Latest update January 6th, 2025 4:00 AM
Nov 27, 2022 News
Kaieteur News – As the holidays approach we become more busy and conscious about our appearance, even as we look forward to the year end gatherings. Through the hustle and bustle, it could be especially difficult to find time for the gym. So, just in case you have some time at home, be sure to take at least 15 minutes out of your day, to try these exercises at home, to help burn excess fat in your arms.
Arm circles
For starters, a simple exercise you can do is arm circles. Many people actually include this as part of their warm up routine. This however does not limit its ability to help you lose weight. Research shows that this exercise targets your triceps, biceps, and shoulders and helps slim your arms fast.

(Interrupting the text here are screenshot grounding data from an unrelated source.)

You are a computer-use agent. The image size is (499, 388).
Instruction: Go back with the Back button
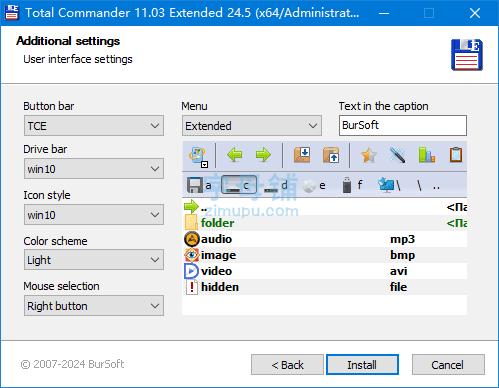[x=287, y=365]
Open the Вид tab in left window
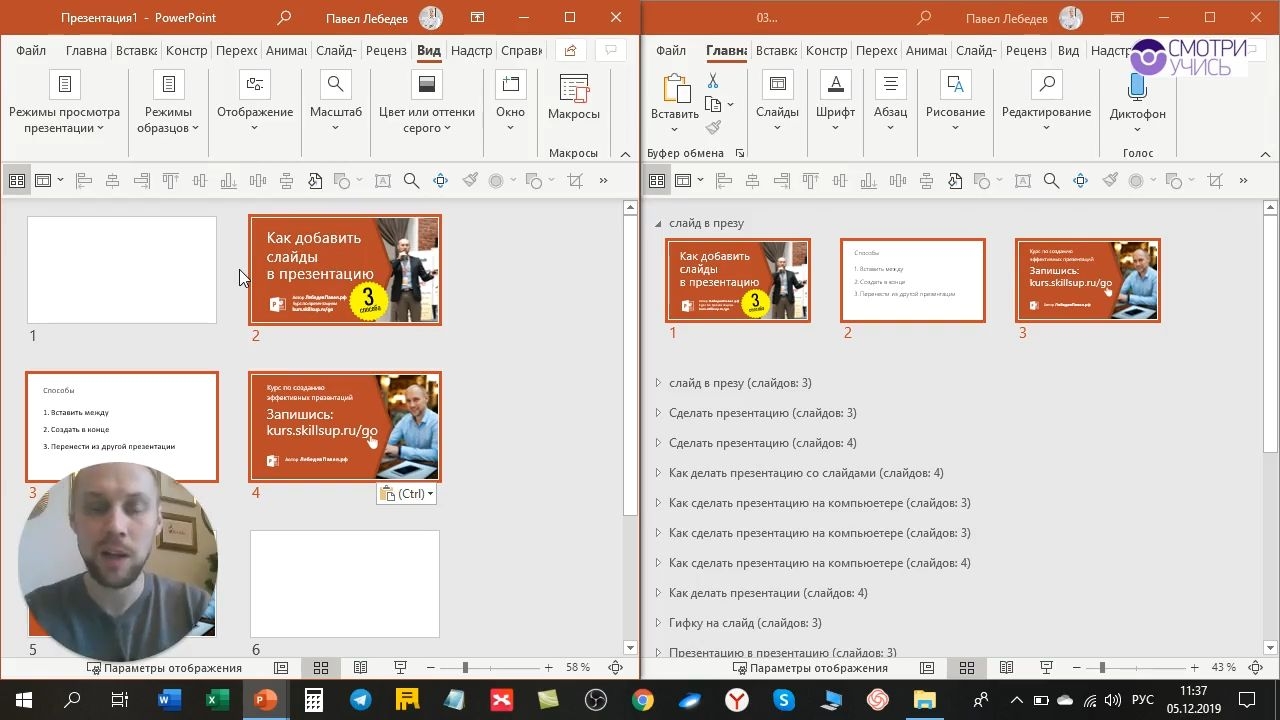This screenshot has height=720, width=1280. 428,50
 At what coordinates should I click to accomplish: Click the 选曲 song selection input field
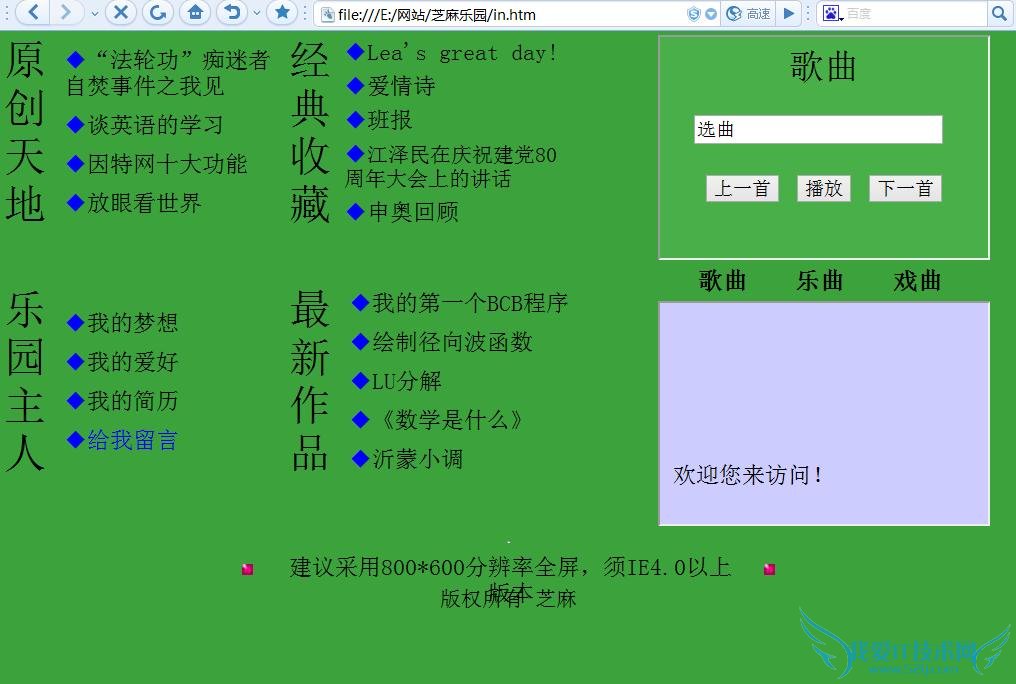818,130
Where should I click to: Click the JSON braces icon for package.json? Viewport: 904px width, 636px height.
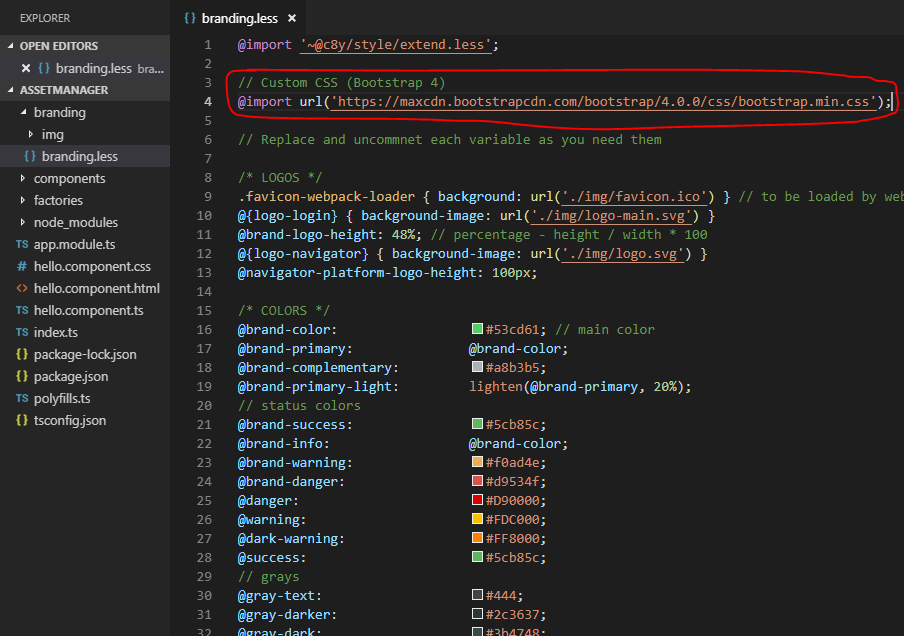[x=22, y=377]
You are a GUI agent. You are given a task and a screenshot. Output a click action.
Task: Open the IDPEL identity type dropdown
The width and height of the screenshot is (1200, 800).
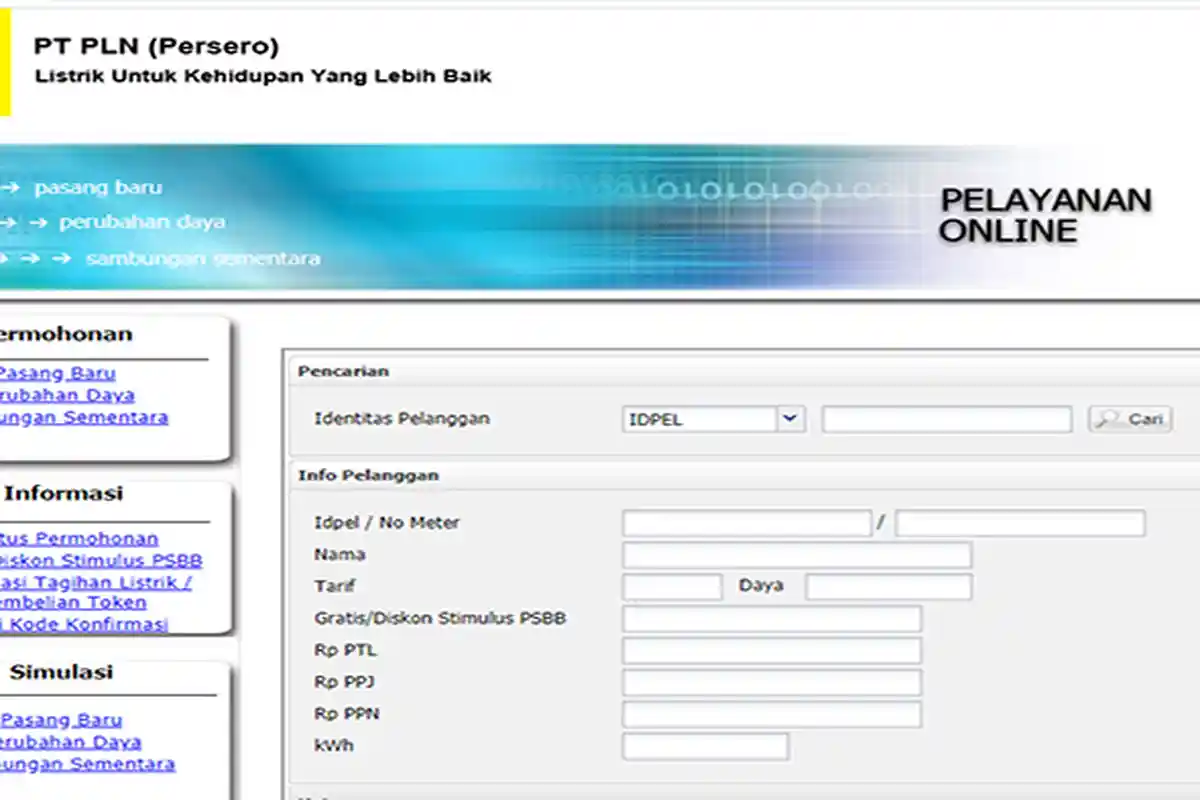coord(712,419)
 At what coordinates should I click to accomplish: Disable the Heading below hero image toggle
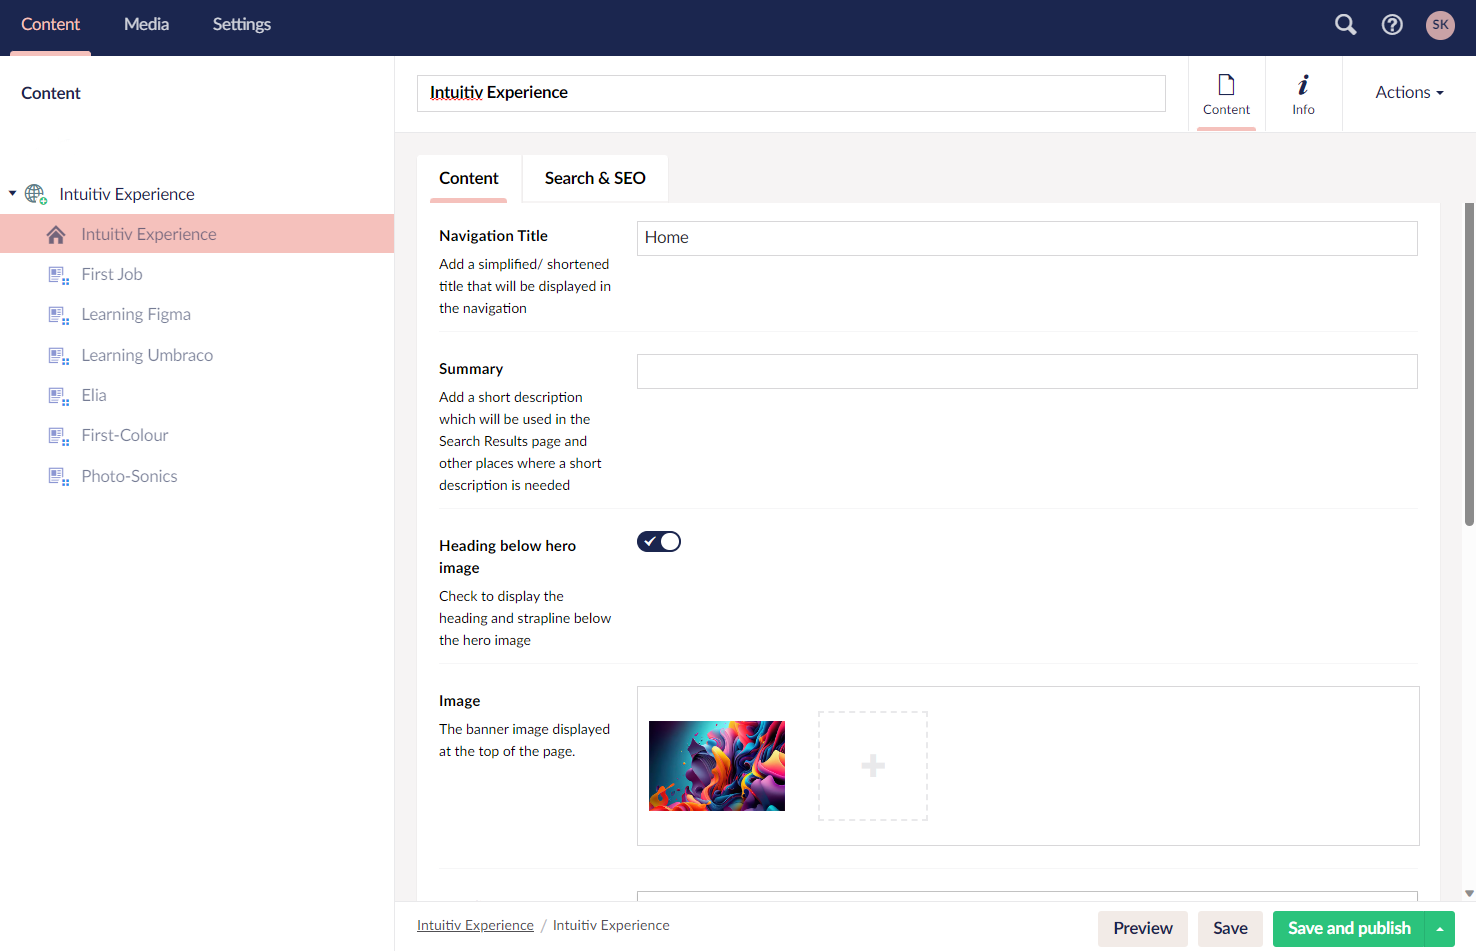[x=658, y=541]
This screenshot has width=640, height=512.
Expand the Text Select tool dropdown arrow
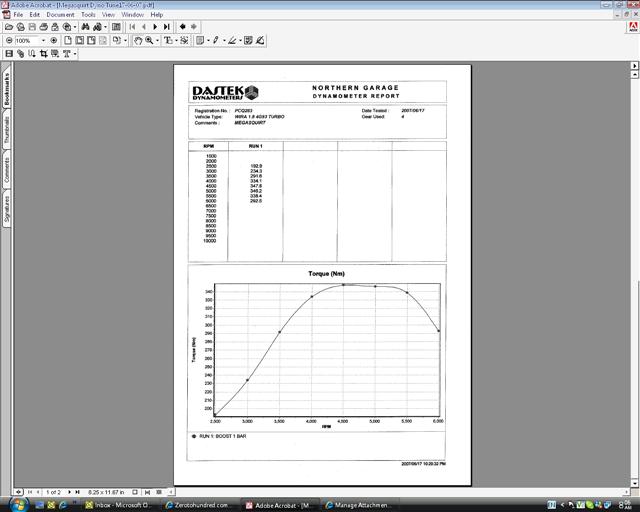(177, 41)
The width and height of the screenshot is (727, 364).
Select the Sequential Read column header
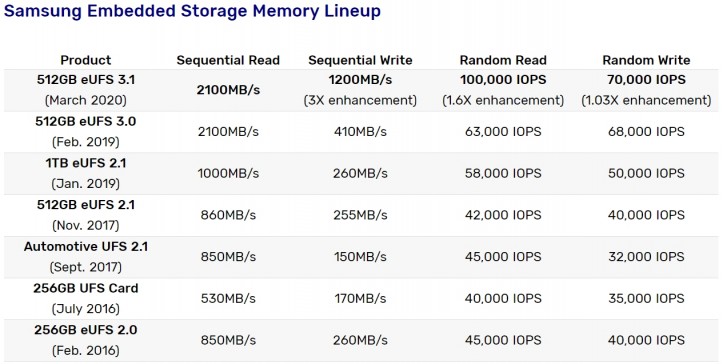tap(228, 60)
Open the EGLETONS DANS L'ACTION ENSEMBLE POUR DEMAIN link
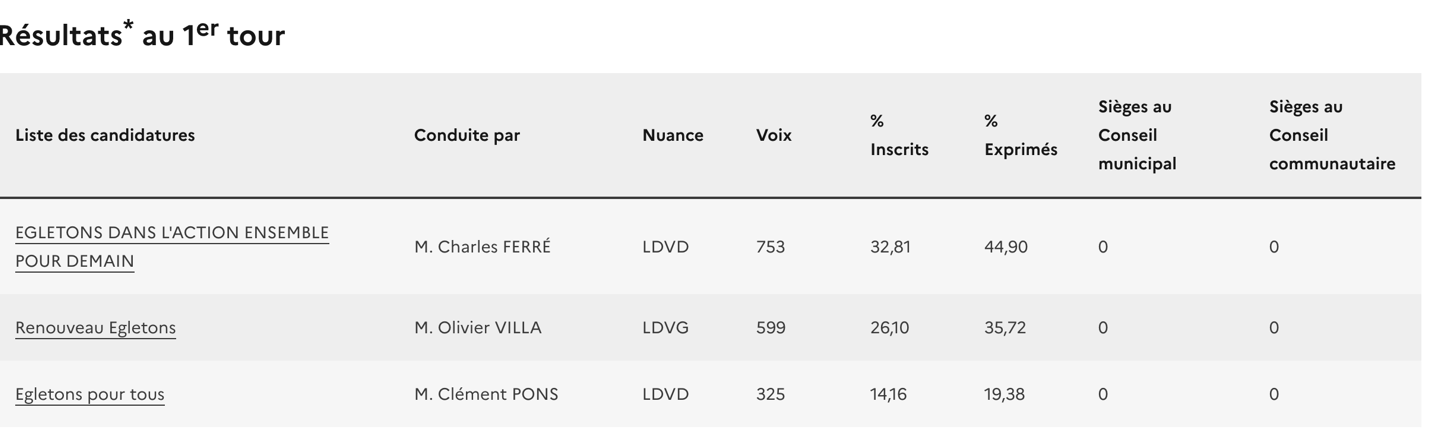 pos(171,234)
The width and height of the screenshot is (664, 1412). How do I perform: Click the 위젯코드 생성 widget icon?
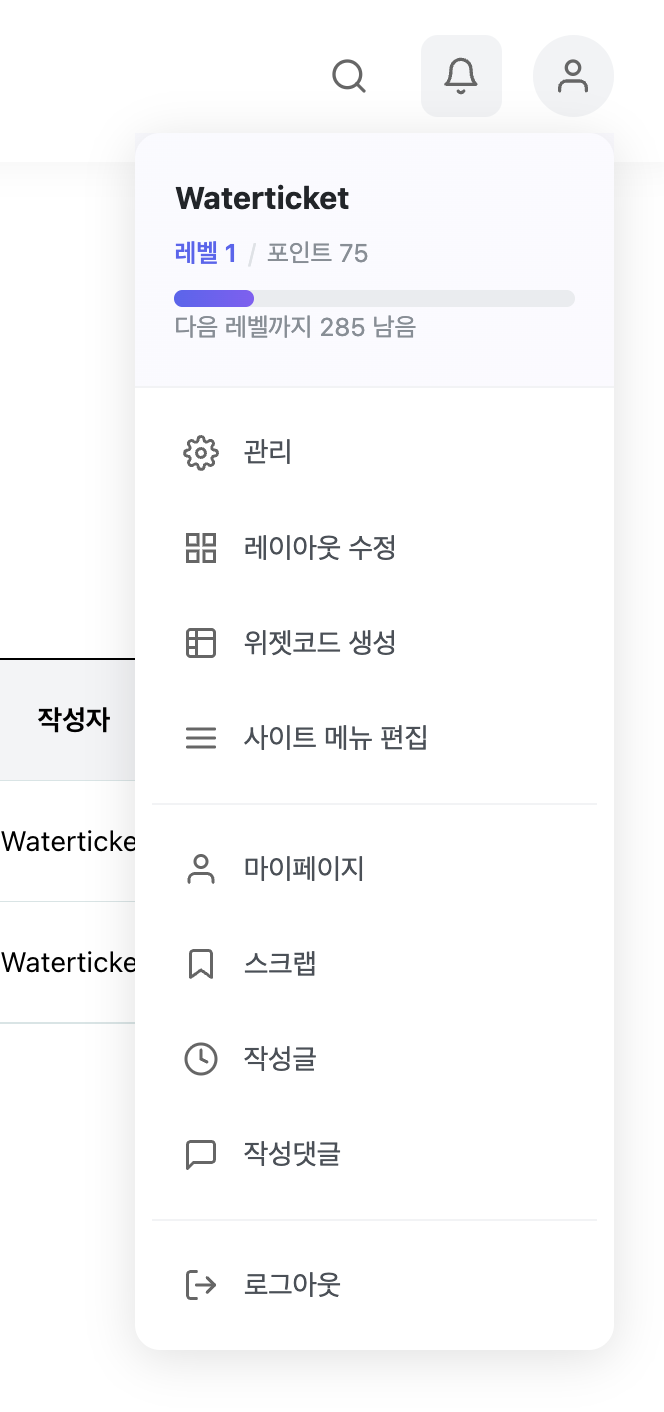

To do this exercise, stand straight with your feet flat on the ground and your arms extended out to the side of your body in a 90 degree angle. Next, start moving your arms slowly in small forward circles.
Do as many rotations as you can before reversing the motion to do as many circles as you can in that direction. Take a break and repeat the exercise at least two more times. One specialist advises, “You will feel this exercise in your shoulders. You’ll be able to do more revolutions if you keep your abdominal muscles pulled in and tight.”
Triceps dip
According to the National Library of Medicine, the triceps brachii is a large, thick muscle on the dorsal part of the upper arm. It often appears in the shape of a horseshoe on the posterior aspect of the arm and is composed of three heads (tri = three, cep = head): a long head, a lateral head, and a medial head.
There are a number of exercises that target this area but a very simple and effective one that can be done at home is the triceps dip.
If you’ve got a bench at home, or a sturdy chair, you are going to need it. Sit at the edge of the bench (or chair) and grip the edges with your hands. Get out of the sitting position and slowly lower your hips to the ground. Keep your arms semi-flexed and elbows close to the body. Your legs should be slightly bent, resting on the heels.
When your butt nearly reaches the floor your elbows should form a 90 degree angle. Maintain the pressure on your palms and return to your seated posture to complete the rep. Do three sets of 15 reps.
Push-ups
Another great exercise that will definitely cause you to feel the burn in your arms is push-ups.
To perform this exercise simply get down on the ground with your face towards the floor and hands placed flat on the surface. Straighten your arms and legs, and lower your body, by bending your elbows, until your chest nearly reaches the floor. Pause, and then push yourself back up. Repeat.
It must be noted that if push-ups are new to you, you can try another method by keeping your knees down with your weight on your thighs and not your knees until you are strong enough to perform a full push-up.
Planks
There are many benefits of planks, and helping to reduce arm fat happens to be just one of them. I started doing this exercise at home and it became one of my absolute favourites because it’s so easy to do. In addition, it helps regulate the bowels and reduce fat in the stomach.
If you would like to try this exercise, I’d recommend you use a nice yoga mat for the comfort of your arms.
To practice the plank, begin by laying face down on the ground. Place your elbows and legs flat like you are about to do a push-up. Push your body upward and keep your chin tight to your neck. Hold the position for about 10 seconds and repeat for about three times for the best results.
Downward dog
The downward dog exercise is actually a yoga pose that helps strengthen your upper body and even helps to improve circulation, all while toning your arms.
For this pose, your body will form a reverse V-shape with your heels pressed down or close to the floor and your hands flat on the floor. Ideally, your spine will follow a straight line toward the ground with your hips pressed back. You may need to bend your knees to keep your body in the reverse V-shape.
Use your arms to push your weight back toward your heels and make sure you’re not rounding your back. Just like the plank pose, you can give yourself more of a challenge by lowering your forearms to the ground and holding the position.